_PROBLEM DETAILS:_ What is needed is a word-for-word copy of the lines below from the one with "The image size is (350, 184)." through the one with "Task: Click the green Play button in toolbar", both included, with every picture left out.

_ENTRIES PROVIDED:_
# # #

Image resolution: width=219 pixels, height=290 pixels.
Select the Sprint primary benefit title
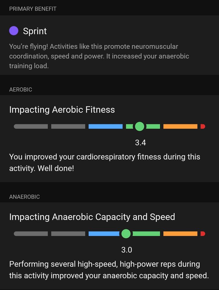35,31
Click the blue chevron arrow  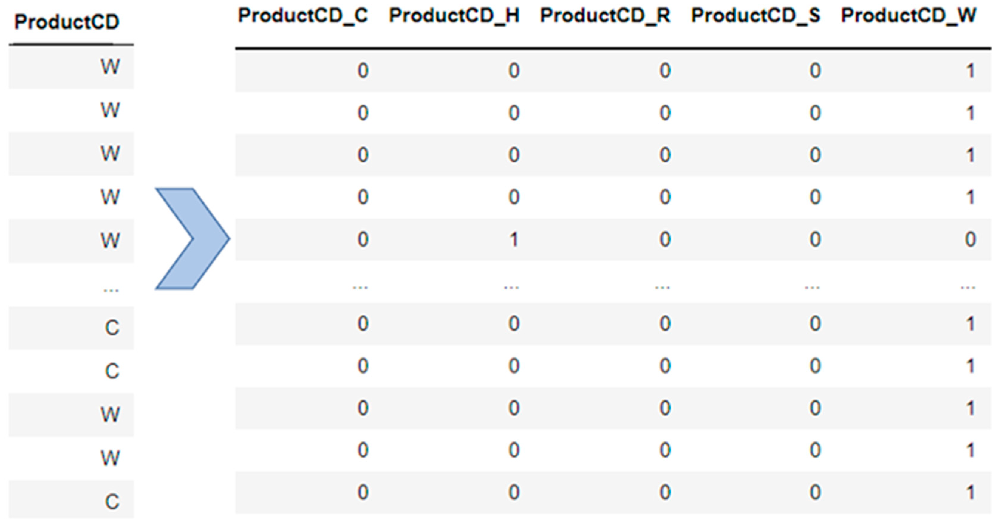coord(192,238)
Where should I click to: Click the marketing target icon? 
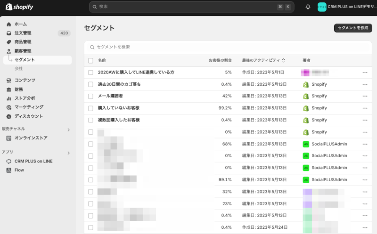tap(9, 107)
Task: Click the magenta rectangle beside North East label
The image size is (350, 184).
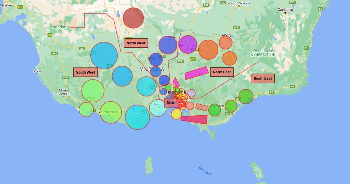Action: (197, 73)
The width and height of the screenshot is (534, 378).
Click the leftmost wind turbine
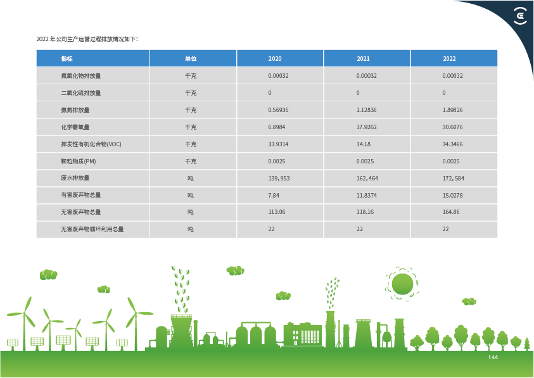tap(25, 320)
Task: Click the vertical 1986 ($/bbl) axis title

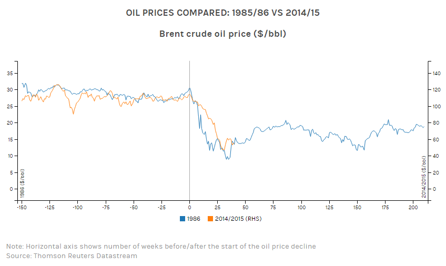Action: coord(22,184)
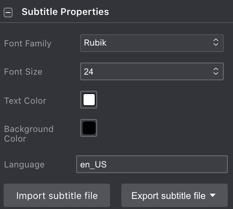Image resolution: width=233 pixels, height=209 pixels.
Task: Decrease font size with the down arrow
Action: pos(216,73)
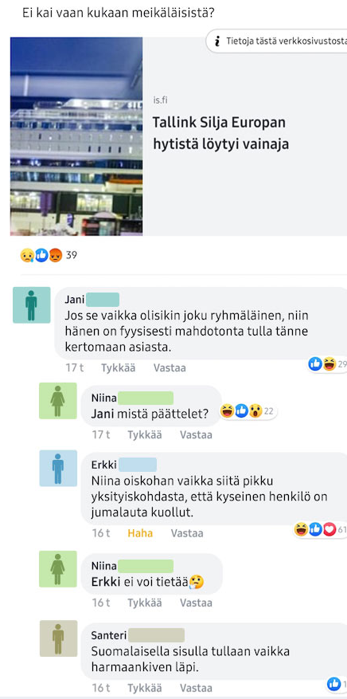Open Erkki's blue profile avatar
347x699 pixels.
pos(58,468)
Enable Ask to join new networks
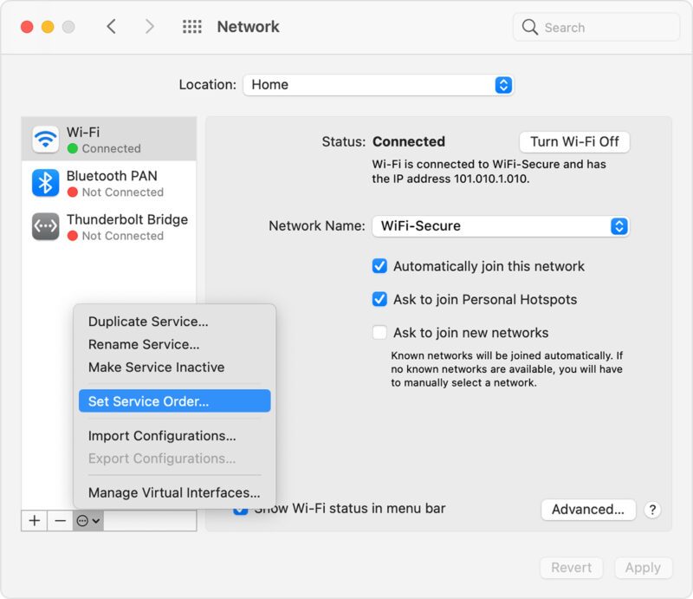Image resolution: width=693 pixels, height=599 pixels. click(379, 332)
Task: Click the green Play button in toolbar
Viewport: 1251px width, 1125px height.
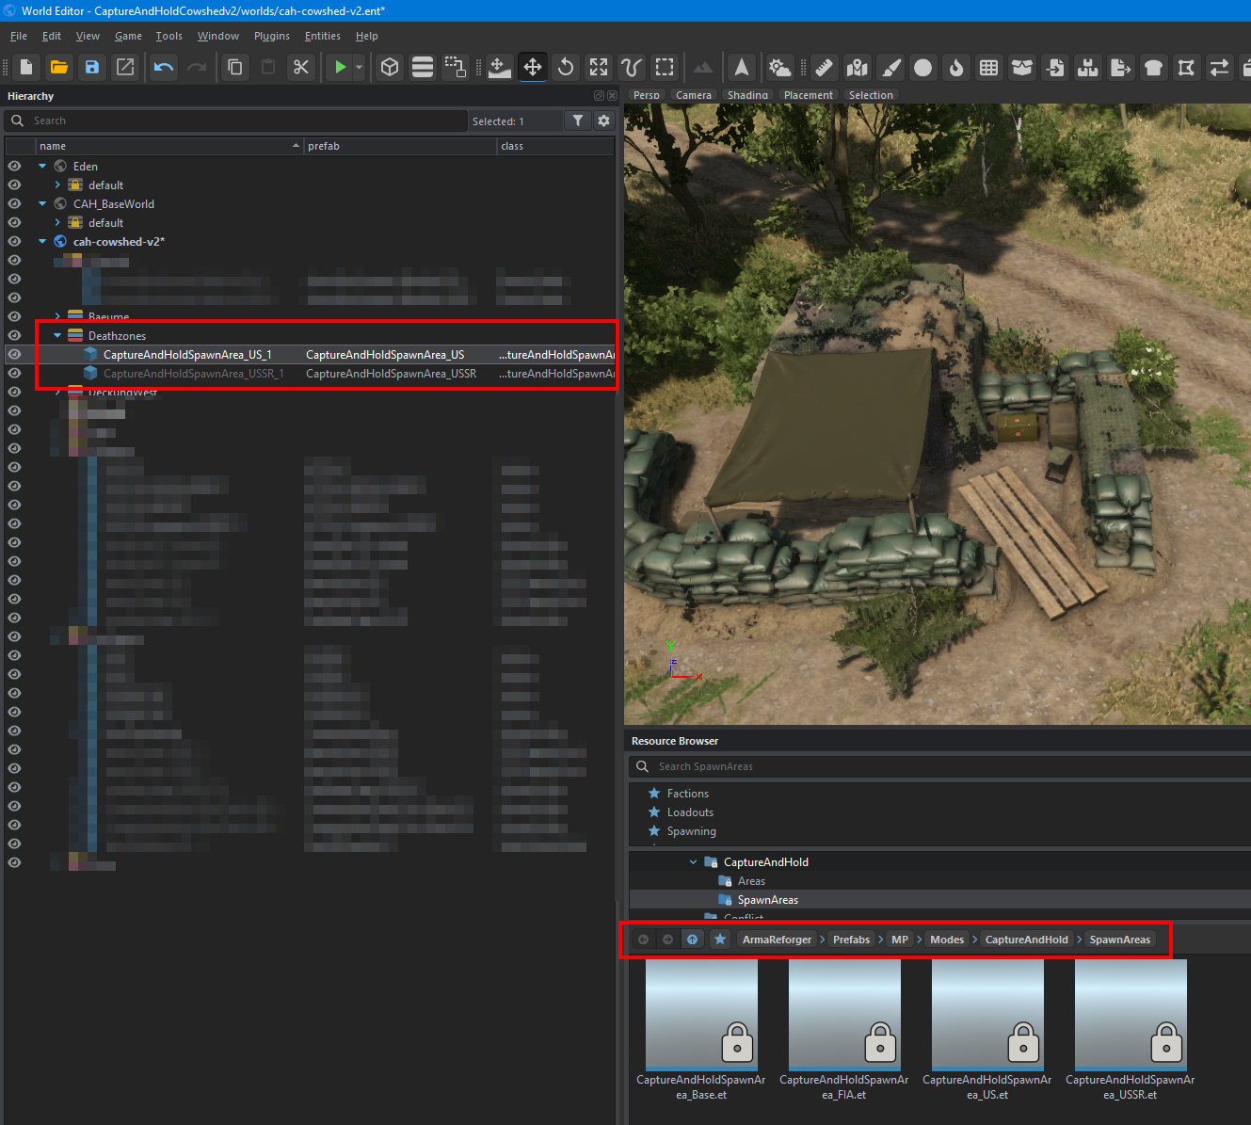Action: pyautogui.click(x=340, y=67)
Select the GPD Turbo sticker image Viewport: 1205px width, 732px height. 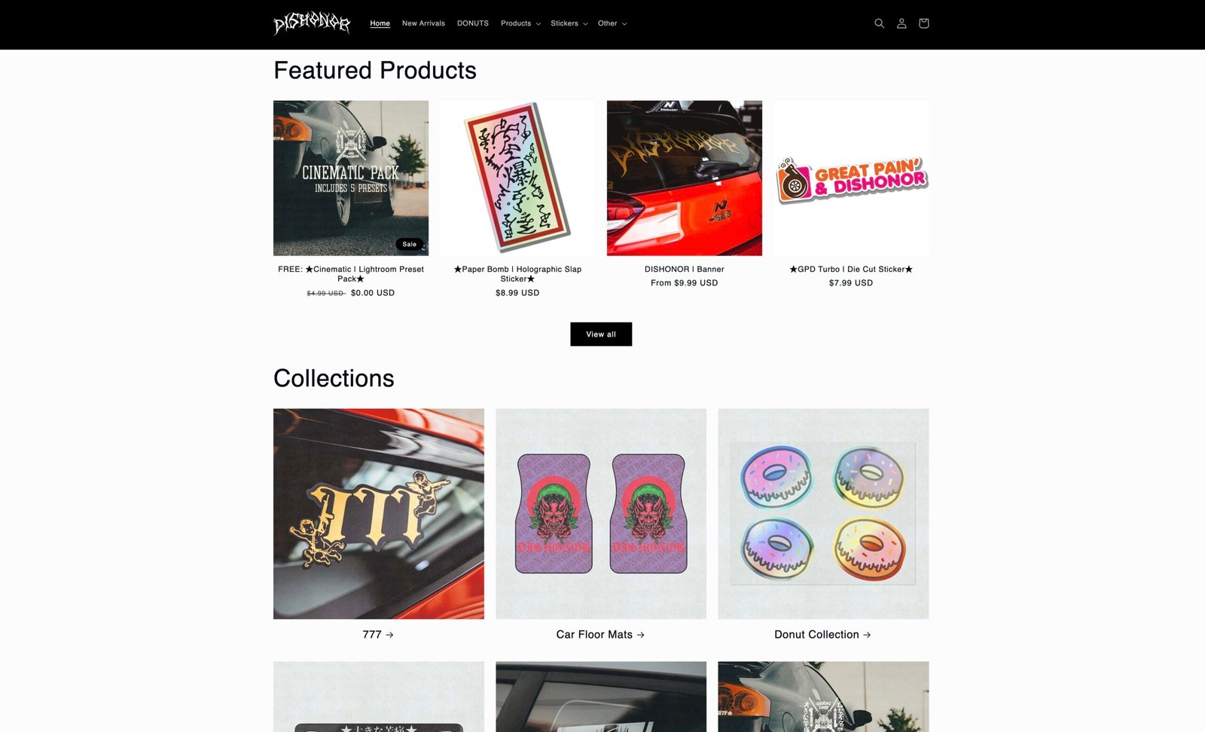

# # #

_WRITTEN ANSWER:_
The image size is (350, 184).
Action: (197, 73)
The width and height of the screenshot is (534, 378).
Click the leftmost wind turbine
tap(25, 320)
Task: Click the vertical 1986 ($/bbl) axis title

Action: coord(22,184)
Image resolution: width=233 pixels, height=209 pixels.
Task: Decrease font size with the down arrow
Action: pos(216,73)
Open Erkki's blue profile avatar
347x699 pixels.
pos(58,468)
Enable Ask to join new networks
Image resolution: width=693 pixels, height=599 pixels. click(379, 332)
Task: Click the green Play button in toolbar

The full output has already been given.